Reproduce the lines below verbatim, from the start of the records through the line containing "tap(725, 56)".

[Start RECORDS SHOWN]

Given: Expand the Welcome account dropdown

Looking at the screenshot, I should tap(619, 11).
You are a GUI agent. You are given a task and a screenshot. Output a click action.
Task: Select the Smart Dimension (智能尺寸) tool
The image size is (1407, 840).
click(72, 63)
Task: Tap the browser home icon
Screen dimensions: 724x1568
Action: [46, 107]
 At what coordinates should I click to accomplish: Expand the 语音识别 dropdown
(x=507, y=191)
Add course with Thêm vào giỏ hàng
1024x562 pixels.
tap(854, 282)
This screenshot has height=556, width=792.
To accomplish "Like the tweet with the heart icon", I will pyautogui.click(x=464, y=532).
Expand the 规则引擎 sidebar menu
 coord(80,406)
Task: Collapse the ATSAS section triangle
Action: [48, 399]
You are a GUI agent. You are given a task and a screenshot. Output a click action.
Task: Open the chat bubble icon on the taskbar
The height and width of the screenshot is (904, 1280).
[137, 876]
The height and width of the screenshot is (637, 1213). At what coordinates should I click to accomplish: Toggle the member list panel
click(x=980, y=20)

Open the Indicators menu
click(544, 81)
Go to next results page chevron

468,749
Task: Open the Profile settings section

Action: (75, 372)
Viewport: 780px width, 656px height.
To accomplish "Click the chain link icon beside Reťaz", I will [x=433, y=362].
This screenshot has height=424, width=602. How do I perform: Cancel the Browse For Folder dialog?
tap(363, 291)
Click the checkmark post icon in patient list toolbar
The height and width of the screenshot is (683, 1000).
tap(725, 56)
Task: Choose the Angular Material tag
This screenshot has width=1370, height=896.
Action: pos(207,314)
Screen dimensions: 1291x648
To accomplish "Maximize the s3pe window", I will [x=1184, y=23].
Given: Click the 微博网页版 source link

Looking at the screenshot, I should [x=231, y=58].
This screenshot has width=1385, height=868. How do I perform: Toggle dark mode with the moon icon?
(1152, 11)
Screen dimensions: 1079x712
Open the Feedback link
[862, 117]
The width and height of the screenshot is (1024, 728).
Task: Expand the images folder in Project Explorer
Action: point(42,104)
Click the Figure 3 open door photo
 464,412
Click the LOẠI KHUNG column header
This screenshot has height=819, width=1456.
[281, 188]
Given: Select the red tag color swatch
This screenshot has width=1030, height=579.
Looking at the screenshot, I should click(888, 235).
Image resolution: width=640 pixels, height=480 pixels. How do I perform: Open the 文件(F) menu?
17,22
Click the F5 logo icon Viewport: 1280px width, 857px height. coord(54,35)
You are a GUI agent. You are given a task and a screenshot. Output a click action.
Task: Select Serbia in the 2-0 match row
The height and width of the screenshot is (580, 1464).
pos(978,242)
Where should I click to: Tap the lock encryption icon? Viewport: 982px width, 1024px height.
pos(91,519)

[End RECORDS SHOWN]

• _SOLUTION BELOW_
Given: Expand the Welcome account dropdown

Looking at the screenshot, I should tap(619, 11).
You are a GUI agent. You are given a task and a screenshot. Output a click action.
Task: Select the Smart Dimension (智能尺寸) tool
The image size is (1407, 840).
click(72, 63)
Task: Tap the browser home icon
Screen dimensions: 724x1568
Action: [46, 107]
 At what coordinates should I click to accomplish: Expand the 语音识别 dropdown
(x=507, y=191)
Add course with Thêm vào giỏ hàng
1024x562 pixels.
tap(854, 282)
This screenshot has height=556, width=792.
To accomplish "Like the tweet with the heart icon", I will pyautogui.click(x=464, y=532).
Expand the 规则引擎 sidebar menu
 coord(80,406)
Task: Collapse the ATSAS section triangle
Action: [48, 399]
You are a GUI agent. You are given a task and a screenshot. Output a click action.
Task: Open the chat bubble icon on the taskbar
The height and width of the screenshot is (904, 1280).
[137, 876]
The height and width of the screenshot is (637, 1213). At what coordinates should I click to accomplish: Toggle the member list panel
click(x=980, y=20)

Open the Indicators menu
click(544, 81)
Go to next results page chevron

468,749
Task: Open the Profile settings section

Action: (75, 372)
Viewport: 780px width, 656px height.
To accomplish "Click the chain link icon beside Reťaz", I will [x=433, y=362].
This screenshot has height=424, width=602. How do I perform: Cancel the Browse For Folder dialog?
tap(363, 291)
Click the checkmark post icon in patient list toolbar
The height and width of the screenshot is (683, 1000).
tap(725, 56)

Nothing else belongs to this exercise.